Foxtail millet aka korralu in telugu were widely used couple of generations back. I am glad that they are making a comeback into the main stream. For this generation that has grown up on rice and wheat (polished ones at that), it will take some time to get used to the complex nuances of the hardy millets. Each of them have their own flavor and taste unlike the white rice which blends in with any dish without any personality of its own.
Millets in addition to being good for us are good for the planet too. They are not resource intensive crops and can grow easily on marginal soils too.

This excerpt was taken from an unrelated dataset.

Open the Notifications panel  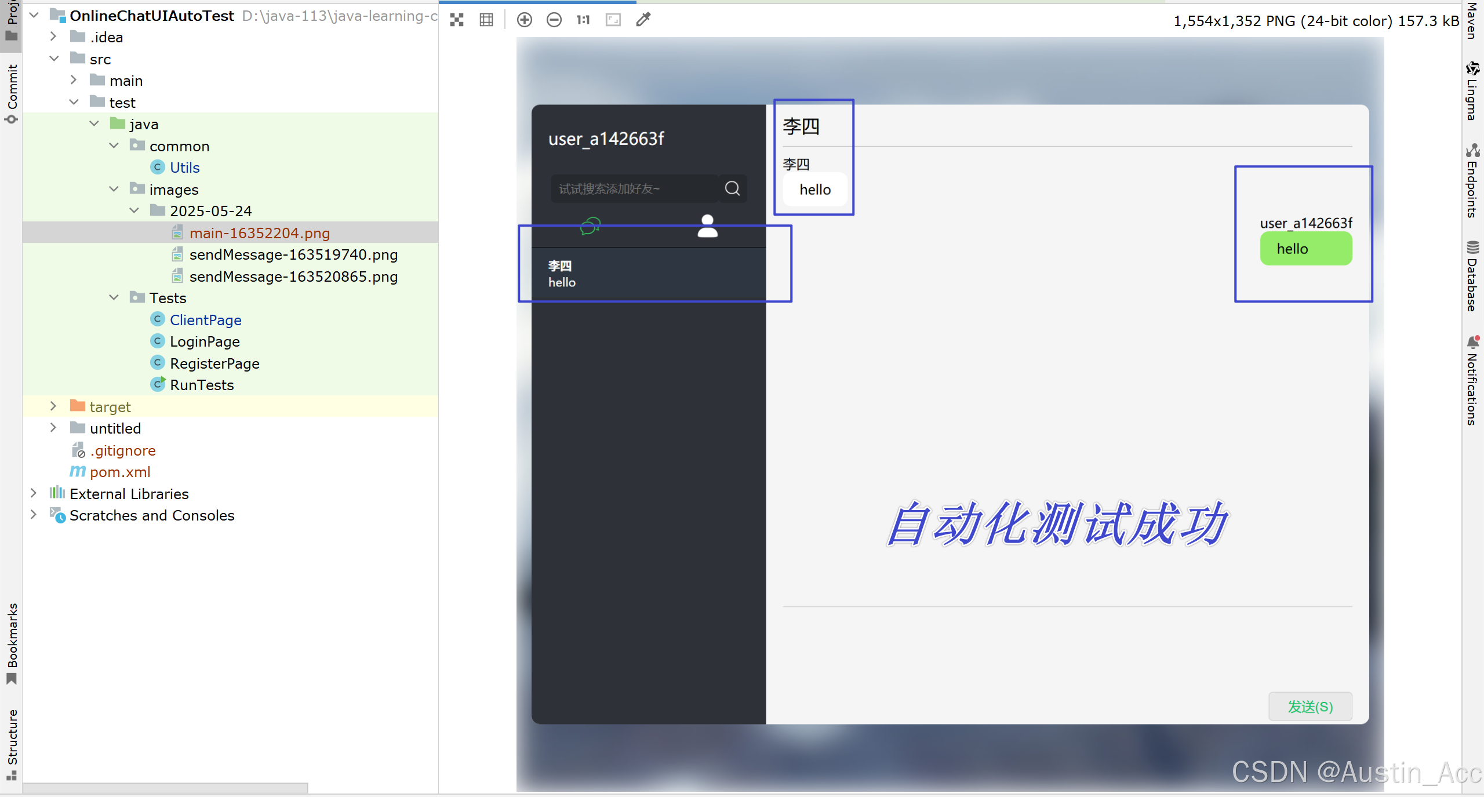(1472, 380)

Dosa and idli batter when made with millets was the best way to introduce them into our diet. Here I have used a combination of brown rice and korralu and the resulting dosa was quite tasty. The batter and the dosa are slightly brown and are not pristine white unlike the one made with polished rice. Taste wise, the millet dosa has a personality of its own with some complex flavor but it is hard to pin point the differences.

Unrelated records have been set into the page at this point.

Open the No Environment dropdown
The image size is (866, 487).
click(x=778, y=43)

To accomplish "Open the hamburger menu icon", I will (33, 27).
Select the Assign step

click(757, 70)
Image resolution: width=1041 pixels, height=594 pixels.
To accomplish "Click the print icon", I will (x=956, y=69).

Dosa batter (makes about 20 medium sized ones)
- 1/2 cup urad dal
- 3/4 cup brown rice
- 3/4 cup foxtail millet. Other millets like barnyard millets/proso millets can be used too.
- 1 tsp fenugreek seeds
- Soak all the above together with enough water to submerge for about 6-8 hours or overnight.
- Grind them together into a thick paste adding about 1/2 cup water.
- Ferment in a warm place overnight.
- Mix required salt in the morning after fermentation and make the dosa.
Serve it with the rustic garlic chutney for a different dosa experience. Slowly replace the rice with millets completely as the family gets used to them.